[PASSAGE TO READ start]
# I can draw a cartoon you! and attempt your beautiful Bettas!



## MistersMom (Aug 9, 2011)

i loove to draw, it may take me a while, i dont color though, im sorry i have lame coloring skills! haha, so u can print them off and color them.


----------



## allilovesherbetta (Oct 1, 2011)

*can u draw jumbali my fishy and and a cartoon of me*































:-D:lol:


----------



## MistersMom (Aug 9, 2011)

alrighty, i'll try lol.


----------



## allilovesherbetta (Oct 1, 2011)

okk


----------



## MistersMom (Aug 9, 2011)

done! ^.*


----------



## MistersMom (Aug 9, 2011)

how do i put them on here?


----------



## allilovesherbetta (Oct 1, 2011)

okay so u know how u post on the quick reply well if u go up a lil there will be a small tab _______ bout tht big tht says post reply click on it and then there will be a small little paper clip button click it and attach the pics


----------



## MistersMom (Aug 9, 2011)

i dont see it though...


----------



## allilovesherbetta (Oct 1, 2011)

u can just post in one of ur albums then... and believe me when i started this i asked bout twenty people how to make a thread...... and i just figured out how to put pictures on here yesterday XD


----------



## MistersMom (Aug 9, 2011)

in amazing detail please explain again. lol.


----------



## MistersMom (Aug 9, 2011)

nvm i just made an album for my pictures.


----------



## allilovesherbetta (Oct 1, 2011)
[PASSAGE TO READ end]
GOALS ▸
a – Answer from the thread on drawing bettas:
(i) What does MistersMom say she does not do to her drawings?
(ii) What button does allilovesherbetta say to click to attach the pictures?
(iii) What did MistersMom end up making for her pictures?
b – Carry on the thread on drawing bettas from the point where it stops.
The listing that comes next plays no part in the thread on drawing bettas.
[SUPPLIED INFORMATION start]
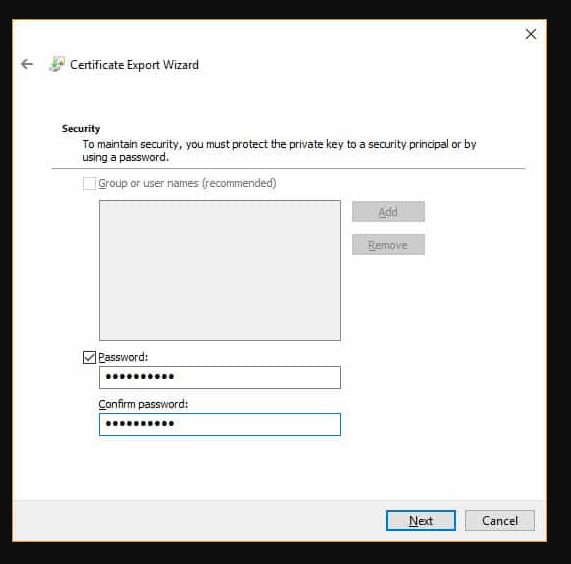Click the separator line under the description
Screen dimensions: 571x564
(x=288, y=169)

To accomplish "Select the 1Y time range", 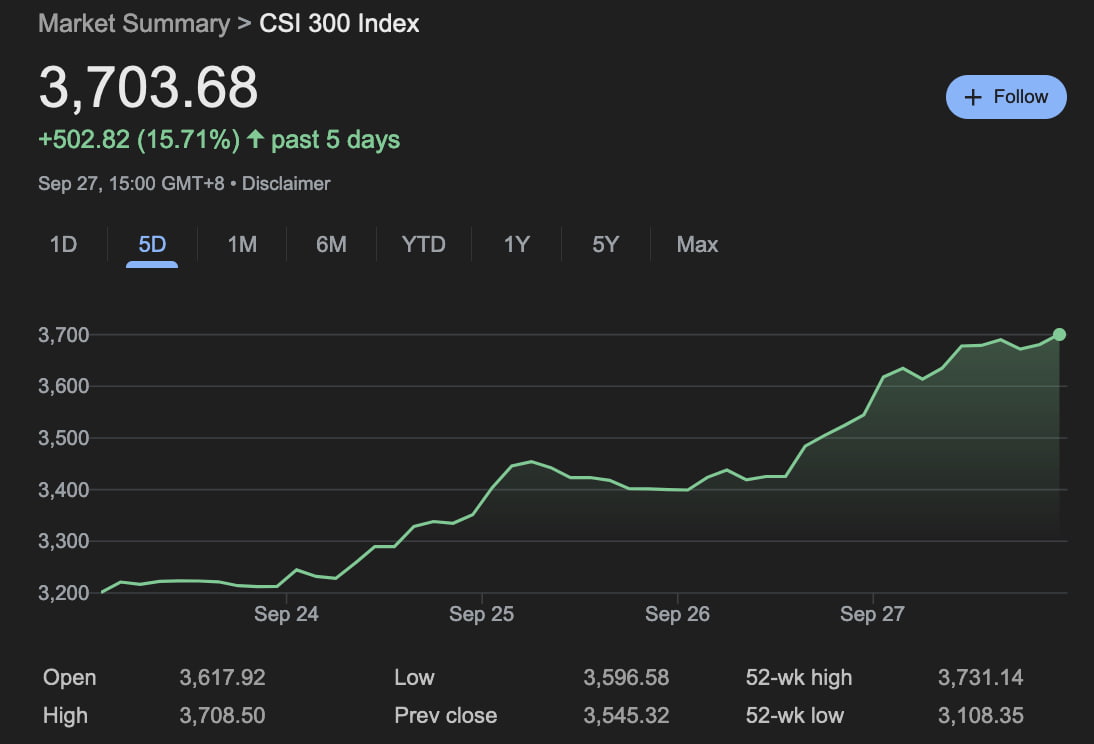I will (x=516, y=244).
[SUPPLIED INFORMATION end]
ANSWERS GIVEN ▸
a –
(i) She does not color them.
(ii) A small paper clip button.
(iii) An album.

b –
ok scroll to the bottom of your screen there is a big box that says quick reply dont use that one go a lil north and u see a lil thing that says tags ... almost there... directly above that theres a lil box that says post reply with a lil notepad and pencil.. click it. now u see a bunch of buttons and a message box click the paper clip button and then click browse. find your photo and click it then click the upload button and close that thing. now ur back to message box click submit . if u have more than one photo jst upload it when u upload the other


----------



## MistersMom (Aug 9, 2011)

did it work?


----------



## MistersMom (Aug 9, 2011)

I love you now!!!!!! Lol!!!! :d


----------



## allilovesherbetta (Oct 1, 2011)

yes its sooooo cute i love it!!!!!!!!!!!!!!!!!!!!!!! im gonna print it and hang it on my wall! ilove it! ek


----------



## MistersMom (Aug 9, 2011)

yay!!! ik it coulda been better but it was my 1st one, lol.


----------



## allilovesherbetta (Oct 1, 2011)

well i thought it was really good


----------



## MistersMom (Aug 9, 2011)

thank you!!! i saw yours too yours are great also!


----------



## allilovesherbetta (Oct 1, 2011)

thx:tongue:


----------



## MistersMom (Aug 9, 2011)

welcome.


----------



## betta lover1507 (Aug 6, 2011)

can you do do my new girl rose?:
















thx if you can


----------



## MistersMom (Aug 9, 2011)

yes, but i can't color, i suck at that!!!


----------



## MistersMom (Aug 9, 2011)

theres your lushious rose


----------



## allilovesherbetta (Oct 1, 2011)

shes cute!


----------



## betta lover1507 (Aug 6, 2011)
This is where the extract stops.